* **Problem statement**: Could you transcribe every entry exactly, leaving nothing out?

Dataset entries
▶
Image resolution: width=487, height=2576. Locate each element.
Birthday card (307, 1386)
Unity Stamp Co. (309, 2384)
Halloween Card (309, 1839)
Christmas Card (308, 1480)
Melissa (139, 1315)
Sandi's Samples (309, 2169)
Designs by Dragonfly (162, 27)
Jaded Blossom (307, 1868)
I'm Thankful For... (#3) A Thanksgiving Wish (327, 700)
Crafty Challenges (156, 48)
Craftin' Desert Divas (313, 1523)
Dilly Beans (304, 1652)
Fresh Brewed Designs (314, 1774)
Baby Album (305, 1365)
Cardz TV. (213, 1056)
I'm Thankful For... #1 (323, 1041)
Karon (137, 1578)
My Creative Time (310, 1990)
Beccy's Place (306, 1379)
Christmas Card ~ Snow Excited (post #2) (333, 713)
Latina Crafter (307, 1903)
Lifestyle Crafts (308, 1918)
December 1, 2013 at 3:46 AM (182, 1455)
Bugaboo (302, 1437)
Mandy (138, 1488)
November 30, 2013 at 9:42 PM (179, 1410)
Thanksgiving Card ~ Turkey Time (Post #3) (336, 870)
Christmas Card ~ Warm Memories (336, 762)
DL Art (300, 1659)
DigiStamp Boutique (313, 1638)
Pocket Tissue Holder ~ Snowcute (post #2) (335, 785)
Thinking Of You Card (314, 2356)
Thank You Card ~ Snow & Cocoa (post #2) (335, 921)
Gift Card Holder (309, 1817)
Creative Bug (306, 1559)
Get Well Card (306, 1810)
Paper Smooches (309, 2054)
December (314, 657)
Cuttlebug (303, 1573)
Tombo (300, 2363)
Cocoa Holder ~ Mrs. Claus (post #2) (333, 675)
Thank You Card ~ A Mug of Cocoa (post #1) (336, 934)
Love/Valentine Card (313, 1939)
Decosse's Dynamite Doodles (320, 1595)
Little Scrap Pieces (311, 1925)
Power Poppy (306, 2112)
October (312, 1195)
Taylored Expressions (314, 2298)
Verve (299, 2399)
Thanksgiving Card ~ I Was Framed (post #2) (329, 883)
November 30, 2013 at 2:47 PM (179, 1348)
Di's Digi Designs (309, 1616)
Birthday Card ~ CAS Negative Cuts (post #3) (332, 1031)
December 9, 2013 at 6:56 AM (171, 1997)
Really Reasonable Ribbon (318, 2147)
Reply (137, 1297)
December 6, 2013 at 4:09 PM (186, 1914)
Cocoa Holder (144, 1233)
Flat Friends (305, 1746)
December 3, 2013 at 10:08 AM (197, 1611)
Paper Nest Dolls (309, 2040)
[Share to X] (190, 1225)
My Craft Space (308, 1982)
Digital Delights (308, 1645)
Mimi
◀
* **Exercise answer**:
Image resolution: width=487, height=2576. Locate each element.
Birthday card (307, 1386)
Unity Stamp Co. (309, 2384)
Halloween Card (309, 1839)
Christmas Card (308, 1480)
Melissa (139, 1315)
Sandi's Samples (309, 2169)
Designs by Dragonfly (162, 27)
Jaded Blossom (307, 1868)
I'm Thankful For... (#3) A Thanksgiving Wish (327, 700)
Crafty Challenges (156, 48)
Craftin' Desert Divas (313, 1523)
Dilly Beans (304, 1652)
Fresh Brewed Designs (314, 1774)
Baby Album (305, 1365)
Cardz TV. (213, 1056)
I'm Thankful For... #1 (323, 1041)
Karon (137, 1578)
My Creative Time (310, 1990)
Beccy's Place (306, 1379)
Christmas Card ~ Snow Excited (post #2) (333, 713)
Latina Crafter (307, 1903)
Lifestyle Crafts (308, 1918)
December 1, 2013 at 3:46 AM (182, 1455)
Bugaboo (302, 1437)
Mandy (138, 1488)
November 30, 2013 at 9:42 PM (179, 1410)
Thanksgiving Card ~ Turkey Time (Post #3) (336, 870)
Christmas Card ~ Warm Memories (336, 762)
DL Art (300, 1659)
DigiStamp Boutique (313, 1638)
Pocket Tissue Holder ~ Snowcute (post #2) (335, 785)
Thinking Of You Card (314, 2356)
Thank You Card ~ Snow & Cocoa (post #2) (335, 921)
Gift Card Holder (309, 1817)
Creative Bug (306, 1559)
Get Well Card (306, 1810)
Paper Smooches (309, 2054)
December (314, 657)
Cuttlebug (303, 1573)
Tombo (300, 2363)
Cocoa Holder ~ Mrs. Claus (post #2) (333, 675)
Thank You Card ~ A Mug of Cocoa (post #1) (336, 934)
Love/Valentine Card (313, 1939)
Decosse's Dynamite Doodles (320, 1595)
Little Scrap Pieces (311, 1925)
Power Poppy (306, 2112)
October (312, 1195)
Taylored Expressions (314, 2298)
Verve (299, 2399)
Thanksgiving Card ~ I Was Framed (post #2) (329, 883)
November 30, 2013 at 2:47 PM (179, 1348)
Di's Digi Designs (309, 1616)
Birthday Card ~ CAS Negative Cuts (post #3) (332, 1031)
December 9, 2013 at 6:56 AM (171, 1997)
Really Reasonable Ribbon (318, 2147)
Reply (137, 1297)
December 6, 2013 at 4:09 PM (186, 1914)
Cocoa Holder (144, 1233)
Flat Friends (305, 1746)
December 3, 2013 at 10:08 AM (197, 1611)
Paper Nest Dolls (309, 2040)
[Share to X] (190, 1225)
My Craft Space (308, 1982)
Digital Delights (308, 1645)
Mimi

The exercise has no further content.